What is required: Copy the lines between the one holding "will (x=500, y=173)." and the one holding "point(76,19)", inclusive, reproducing them without any change.

---+---

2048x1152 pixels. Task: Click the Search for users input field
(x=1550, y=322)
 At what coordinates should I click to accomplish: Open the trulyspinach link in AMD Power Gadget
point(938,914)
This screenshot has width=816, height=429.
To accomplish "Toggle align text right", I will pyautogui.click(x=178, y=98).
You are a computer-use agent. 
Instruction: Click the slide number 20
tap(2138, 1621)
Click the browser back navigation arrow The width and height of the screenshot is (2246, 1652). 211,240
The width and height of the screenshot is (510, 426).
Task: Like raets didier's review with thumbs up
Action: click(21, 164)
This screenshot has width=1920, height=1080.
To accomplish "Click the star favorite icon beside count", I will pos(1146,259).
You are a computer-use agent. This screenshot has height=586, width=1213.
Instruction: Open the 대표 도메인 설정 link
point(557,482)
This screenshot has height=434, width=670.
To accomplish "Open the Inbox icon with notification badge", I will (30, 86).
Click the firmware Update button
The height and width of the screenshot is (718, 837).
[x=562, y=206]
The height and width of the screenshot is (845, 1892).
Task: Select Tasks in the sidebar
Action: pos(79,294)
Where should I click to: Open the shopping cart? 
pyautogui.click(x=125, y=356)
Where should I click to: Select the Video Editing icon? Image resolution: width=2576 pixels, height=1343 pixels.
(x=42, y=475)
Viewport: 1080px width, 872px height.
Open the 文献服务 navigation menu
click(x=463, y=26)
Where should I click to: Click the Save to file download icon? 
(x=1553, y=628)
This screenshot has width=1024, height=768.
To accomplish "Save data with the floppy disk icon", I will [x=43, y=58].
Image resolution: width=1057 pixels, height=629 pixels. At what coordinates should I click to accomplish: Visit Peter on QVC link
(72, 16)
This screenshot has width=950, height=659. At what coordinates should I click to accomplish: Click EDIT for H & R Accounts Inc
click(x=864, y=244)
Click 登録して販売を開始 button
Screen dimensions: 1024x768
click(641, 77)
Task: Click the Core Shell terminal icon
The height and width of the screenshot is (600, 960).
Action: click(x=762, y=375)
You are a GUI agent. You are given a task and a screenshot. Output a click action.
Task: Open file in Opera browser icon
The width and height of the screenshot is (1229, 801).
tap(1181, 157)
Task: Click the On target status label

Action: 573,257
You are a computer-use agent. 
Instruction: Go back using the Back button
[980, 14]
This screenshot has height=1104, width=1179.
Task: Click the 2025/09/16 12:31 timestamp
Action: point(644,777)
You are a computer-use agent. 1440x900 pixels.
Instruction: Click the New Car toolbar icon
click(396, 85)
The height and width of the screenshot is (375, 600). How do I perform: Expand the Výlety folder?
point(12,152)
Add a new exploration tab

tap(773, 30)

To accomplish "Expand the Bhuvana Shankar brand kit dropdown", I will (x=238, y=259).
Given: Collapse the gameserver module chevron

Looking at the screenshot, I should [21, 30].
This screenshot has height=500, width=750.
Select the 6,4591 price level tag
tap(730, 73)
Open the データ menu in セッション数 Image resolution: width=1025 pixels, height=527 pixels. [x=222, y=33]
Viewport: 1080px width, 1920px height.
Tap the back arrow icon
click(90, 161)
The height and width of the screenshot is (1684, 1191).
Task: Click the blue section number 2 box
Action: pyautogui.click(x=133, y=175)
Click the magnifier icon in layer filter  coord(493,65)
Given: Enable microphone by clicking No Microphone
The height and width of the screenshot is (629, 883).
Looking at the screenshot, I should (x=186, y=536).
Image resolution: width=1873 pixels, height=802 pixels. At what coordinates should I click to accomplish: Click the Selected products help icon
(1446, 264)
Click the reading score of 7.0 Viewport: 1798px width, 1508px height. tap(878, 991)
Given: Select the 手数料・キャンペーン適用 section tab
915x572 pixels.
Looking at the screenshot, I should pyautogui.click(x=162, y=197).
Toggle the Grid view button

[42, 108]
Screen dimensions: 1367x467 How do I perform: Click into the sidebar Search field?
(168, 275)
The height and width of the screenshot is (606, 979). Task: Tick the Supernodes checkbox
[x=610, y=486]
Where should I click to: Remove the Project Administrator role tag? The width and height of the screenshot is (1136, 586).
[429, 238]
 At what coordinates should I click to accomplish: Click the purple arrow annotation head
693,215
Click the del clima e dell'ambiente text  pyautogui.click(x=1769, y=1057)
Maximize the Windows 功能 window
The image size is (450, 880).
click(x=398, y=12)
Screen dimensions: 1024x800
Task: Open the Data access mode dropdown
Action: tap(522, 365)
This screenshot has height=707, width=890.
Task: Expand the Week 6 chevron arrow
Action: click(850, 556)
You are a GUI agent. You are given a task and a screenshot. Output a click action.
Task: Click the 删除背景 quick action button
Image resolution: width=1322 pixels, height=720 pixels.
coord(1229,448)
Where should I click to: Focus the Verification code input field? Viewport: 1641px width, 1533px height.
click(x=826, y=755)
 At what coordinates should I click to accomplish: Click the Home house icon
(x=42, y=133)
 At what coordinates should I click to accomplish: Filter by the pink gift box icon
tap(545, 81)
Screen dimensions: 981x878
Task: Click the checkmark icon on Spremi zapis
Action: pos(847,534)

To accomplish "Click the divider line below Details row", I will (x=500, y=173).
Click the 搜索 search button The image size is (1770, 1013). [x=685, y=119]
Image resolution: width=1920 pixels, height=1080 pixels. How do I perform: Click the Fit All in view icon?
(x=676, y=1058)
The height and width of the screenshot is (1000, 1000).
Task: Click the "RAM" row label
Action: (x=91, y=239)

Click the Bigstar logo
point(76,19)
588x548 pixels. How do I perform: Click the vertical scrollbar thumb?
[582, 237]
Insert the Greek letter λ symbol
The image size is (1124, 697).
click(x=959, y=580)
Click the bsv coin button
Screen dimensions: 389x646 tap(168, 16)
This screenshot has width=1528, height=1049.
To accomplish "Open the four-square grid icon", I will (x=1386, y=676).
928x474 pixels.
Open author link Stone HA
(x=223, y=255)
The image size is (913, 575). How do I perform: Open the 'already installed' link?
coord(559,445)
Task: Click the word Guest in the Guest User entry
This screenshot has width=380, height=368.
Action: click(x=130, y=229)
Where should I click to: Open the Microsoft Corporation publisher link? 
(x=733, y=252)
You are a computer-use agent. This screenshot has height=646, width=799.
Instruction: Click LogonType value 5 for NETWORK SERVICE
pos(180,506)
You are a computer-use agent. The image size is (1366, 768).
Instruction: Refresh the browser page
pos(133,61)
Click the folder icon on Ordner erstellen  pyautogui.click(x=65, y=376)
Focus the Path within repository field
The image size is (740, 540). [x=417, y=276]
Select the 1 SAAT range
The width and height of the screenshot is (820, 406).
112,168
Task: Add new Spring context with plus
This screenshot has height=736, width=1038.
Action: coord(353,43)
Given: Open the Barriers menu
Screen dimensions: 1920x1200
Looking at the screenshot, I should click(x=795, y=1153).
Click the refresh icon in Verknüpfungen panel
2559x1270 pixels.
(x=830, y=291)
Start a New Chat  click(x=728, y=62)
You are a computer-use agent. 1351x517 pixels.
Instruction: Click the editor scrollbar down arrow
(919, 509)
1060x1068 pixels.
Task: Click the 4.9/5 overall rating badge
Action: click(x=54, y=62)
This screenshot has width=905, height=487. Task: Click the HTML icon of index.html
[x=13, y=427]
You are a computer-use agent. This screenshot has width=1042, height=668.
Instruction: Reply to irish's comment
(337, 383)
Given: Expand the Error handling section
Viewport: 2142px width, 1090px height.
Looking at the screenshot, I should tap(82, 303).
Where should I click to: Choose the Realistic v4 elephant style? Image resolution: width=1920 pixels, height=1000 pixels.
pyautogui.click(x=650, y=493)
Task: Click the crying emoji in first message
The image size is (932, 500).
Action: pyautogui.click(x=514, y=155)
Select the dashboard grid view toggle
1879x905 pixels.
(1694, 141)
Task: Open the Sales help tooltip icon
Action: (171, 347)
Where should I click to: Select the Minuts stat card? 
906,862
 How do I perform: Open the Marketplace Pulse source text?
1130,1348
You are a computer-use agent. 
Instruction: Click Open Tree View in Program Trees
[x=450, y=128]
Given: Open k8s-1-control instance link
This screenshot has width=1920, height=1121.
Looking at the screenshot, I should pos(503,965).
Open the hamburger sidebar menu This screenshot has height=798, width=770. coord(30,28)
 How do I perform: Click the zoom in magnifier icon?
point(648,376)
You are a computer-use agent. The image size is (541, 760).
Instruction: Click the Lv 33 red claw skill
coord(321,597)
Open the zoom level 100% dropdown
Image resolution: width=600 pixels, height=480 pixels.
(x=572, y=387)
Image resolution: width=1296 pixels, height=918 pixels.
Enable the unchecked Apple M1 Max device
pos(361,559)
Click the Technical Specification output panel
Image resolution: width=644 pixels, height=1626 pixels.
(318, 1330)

---+---

Output below:
To accomplish "Click the divider line below Details row", I will (x=500, y=173).
Click the 搜索 search button The image size is (1770, 1013). [x=685, y=119]
Image resolution: width=1920 pixels, height=1080 pixels. How do I perform: Click the Fit All in view icon?
(x=676, y=1058)
The height and width of the screenshot is (1000, 1000).
Task: Click the "RAM" row label
Action: (x=91, y=239)

Click the Bigstar logo
point(76,19)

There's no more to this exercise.